In fact, the ICT ( Information and Communication Technologies) Health unit of the European Commission recently took a detailed look at the success garnered by the project and selected EuResist as the ‘Project of the Month’ for November 2008.
How It Works
The project’s biomedical information integration technology gathers data from three large genotype-response databases, namely the Italian ARCA database (one of the biggest in the world), the German AREVIR database, and data coming from the Karolinska Infectious Diseases and Clinical Virology department. Recent expansion includes also data from Luxembourg, Belgium (Leuven) and Spain (Catalonia). The data include treatment histories, treatment response information, and the sequence of the relevant part of the HIV genome (genotype).
EuResist addresses not only the genotype, which can predict what happens with the virus, but also uses other relevant information from the patient history. The technology checks which drugs were already administered to the patient in the past and analyzes how previous treatments affect the success of the predicted treatment. Information is retrieved from the EuResist database for past treatments and correlated with the success or failure of the recommended treatment.

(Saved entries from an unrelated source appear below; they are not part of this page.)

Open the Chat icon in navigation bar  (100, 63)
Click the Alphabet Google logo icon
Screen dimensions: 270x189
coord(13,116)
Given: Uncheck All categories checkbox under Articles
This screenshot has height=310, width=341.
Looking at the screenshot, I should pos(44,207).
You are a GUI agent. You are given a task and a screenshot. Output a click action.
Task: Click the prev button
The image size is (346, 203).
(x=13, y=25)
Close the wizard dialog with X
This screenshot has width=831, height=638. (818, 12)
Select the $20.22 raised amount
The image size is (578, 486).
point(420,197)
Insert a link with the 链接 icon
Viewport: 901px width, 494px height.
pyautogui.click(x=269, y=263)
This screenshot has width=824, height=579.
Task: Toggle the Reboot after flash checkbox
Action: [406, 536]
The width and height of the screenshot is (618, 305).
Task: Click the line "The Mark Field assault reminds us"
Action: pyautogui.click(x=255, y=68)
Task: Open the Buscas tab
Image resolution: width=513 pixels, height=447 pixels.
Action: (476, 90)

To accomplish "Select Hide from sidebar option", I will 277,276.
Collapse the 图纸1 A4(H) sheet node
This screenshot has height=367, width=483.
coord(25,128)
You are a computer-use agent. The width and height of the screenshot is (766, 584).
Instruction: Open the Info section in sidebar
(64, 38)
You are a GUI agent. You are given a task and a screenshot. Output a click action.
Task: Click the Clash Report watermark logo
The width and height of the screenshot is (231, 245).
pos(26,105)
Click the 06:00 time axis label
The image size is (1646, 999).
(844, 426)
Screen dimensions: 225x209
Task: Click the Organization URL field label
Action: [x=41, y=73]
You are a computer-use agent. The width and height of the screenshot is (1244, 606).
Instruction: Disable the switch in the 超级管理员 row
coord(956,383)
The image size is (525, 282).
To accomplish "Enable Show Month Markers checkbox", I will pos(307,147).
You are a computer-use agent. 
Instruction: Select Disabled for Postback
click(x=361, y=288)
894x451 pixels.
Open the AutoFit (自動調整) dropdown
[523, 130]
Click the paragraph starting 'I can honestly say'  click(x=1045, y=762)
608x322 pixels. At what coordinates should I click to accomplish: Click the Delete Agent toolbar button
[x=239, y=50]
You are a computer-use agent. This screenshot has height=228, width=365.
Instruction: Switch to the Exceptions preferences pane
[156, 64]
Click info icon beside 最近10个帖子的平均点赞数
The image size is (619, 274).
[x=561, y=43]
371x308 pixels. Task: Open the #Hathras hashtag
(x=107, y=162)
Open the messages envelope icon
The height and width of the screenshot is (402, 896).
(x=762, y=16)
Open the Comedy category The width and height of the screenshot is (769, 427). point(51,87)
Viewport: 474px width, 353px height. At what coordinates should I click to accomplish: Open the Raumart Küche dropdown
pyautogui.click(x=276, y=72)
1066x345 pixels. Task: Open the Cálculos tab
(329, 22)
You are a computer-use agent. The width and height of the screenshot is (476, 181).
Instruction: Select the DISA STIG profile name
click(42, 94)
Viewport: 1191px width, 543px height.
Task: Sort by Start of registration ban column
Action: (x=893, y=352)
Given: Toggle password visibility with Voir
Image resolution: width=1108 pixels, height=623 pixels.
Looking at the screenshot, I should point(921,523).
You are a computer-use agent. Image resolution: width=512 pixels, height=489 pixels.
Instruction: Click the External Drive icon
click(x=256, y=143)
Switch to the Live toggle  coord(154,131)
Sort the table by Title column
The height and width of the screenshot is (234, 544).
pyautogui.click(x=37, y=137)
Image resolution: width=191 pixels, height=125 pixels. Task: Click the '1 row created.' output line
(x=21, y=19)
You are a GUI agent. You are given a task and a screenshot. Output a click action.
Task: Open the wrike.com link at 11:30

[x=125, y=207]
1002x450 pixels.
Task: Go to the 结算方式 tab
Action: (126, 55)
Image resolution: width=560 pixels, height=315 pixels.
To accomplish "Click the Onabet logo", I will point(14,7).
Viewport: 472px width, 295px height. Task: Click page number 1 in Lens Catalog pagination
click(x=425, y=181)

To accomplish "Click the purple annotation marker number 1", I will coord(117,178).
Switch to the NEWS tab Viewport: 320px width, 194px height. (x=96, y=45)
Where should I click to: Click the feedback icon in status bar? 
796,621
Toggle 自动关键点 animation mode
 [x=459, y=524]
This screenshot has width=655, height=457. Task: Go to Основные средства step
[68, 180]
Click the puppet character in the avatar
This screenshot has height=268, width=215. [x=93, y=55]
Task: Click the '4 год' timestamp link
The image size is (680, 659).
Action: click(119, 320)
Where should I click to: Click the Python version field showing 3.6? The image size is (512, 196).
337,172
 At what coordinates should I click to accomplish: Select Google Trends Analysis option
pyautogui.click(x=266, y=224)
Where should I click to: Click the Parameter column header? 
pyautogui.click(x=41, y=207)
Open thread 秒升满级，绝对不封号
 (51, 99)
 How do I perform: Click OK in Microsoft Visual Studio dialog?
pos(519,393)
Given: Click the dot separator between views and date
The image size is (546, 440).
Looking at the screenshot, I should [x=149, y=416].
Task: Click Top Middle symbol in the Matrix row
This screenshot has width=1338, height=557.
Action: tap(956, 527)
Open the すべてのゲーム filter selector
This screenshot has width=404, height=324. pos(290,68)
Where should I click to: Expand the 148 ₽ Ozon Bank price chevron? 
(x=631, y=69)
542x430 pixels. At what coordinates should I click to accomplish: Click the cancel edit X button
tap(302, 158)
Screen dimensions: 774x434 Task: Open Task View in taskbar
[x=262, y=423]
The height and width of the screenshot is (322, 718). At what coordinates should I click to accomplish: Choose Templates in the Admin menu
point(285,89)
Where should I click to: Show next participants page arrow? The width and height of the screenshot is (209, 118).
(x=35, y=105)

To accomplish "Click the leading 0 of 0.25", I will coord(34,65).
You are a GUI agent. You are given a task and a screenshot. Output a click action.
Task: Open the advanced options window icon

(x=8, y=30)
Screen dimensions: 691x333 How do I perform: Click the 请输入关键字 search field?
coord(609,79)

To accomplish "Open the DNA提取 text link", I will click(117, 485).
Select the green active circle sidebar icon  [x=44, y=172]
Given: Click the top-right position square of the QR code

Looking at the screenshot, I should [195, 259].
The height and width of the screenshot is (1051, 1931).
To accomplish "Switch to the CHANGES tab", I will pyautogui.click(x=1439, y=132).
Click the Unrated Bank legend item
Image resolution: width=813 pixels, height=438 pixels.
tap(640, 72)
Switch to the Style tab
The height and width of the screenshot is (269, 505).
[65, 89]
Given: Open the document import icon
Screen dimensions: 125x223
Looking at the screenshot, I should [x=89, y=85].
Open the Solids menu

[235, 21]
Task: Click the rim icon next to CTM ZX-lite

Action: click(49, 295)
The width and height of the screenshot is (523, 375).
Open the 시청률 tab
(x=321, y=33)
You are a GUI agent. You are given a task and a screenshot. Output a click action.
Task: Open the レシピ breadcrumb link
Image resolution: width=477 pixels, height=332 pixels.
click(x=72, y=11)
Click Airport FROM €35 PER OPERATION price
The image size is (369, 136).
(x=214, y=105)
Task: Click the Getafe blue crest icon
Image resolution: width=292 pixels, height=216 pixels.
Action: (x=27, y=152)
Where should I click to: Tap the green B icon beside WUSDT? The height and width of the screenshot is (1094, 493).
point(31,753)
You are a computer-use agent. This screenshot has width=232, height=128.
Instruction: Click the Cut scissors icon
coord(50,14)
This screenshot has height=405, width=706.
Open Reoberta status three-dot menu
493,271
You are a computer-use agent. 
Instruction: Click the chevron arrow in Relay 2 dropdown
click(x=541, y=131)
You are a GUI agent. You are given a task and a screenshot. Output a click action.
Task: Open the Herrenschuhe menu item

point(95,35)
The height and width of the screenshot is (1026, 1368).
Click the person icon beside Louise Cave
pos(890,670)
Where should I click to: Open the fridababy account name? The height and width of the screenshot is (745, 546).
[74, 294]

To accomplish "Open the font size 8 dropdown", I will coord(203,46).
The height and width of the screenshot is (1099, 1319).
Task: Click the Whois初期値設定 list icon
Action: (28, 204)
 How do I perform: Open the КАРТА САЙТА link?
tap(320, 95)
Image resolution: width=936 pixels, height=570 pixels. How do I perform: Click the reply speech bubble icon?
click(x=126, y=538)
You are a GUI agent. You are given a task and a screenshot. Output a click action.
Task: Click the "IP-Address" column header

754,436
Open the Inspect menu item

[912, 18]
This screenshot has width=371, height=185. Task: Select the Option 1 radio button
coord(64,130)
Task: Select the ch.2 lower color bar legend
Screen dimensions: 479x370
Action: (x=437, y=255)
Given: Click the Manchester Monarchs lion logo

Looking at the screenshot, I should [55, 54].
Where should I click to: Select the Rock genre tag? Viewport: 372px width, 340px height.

IBM researchers at the Haifa Lab are contributing to two aspects of the EuResist project. The Healthcare and Life Science group has implemented a standardized biomedical information technology that processes and correlates clinical and genomic data from the various data sources. The Machine Learning group worked on the sophisticated model and training engine that helps predict drug resistance.
Aside from the IBM Research Lab in Haifa, the other partners participating in this European Union 6th Framework project include: Informa S.r.l., Università degli Studi di Siena, Italy; Karolinska Institute, Sweden; Max Planck Institute for Informatics, Saarbrücken, germany, University Hospital of Cologne, Germany; RMKI, Hungary; Kingston University, UK; and the European Federation of Pharmaceutical Industries and Associations (EFPIA).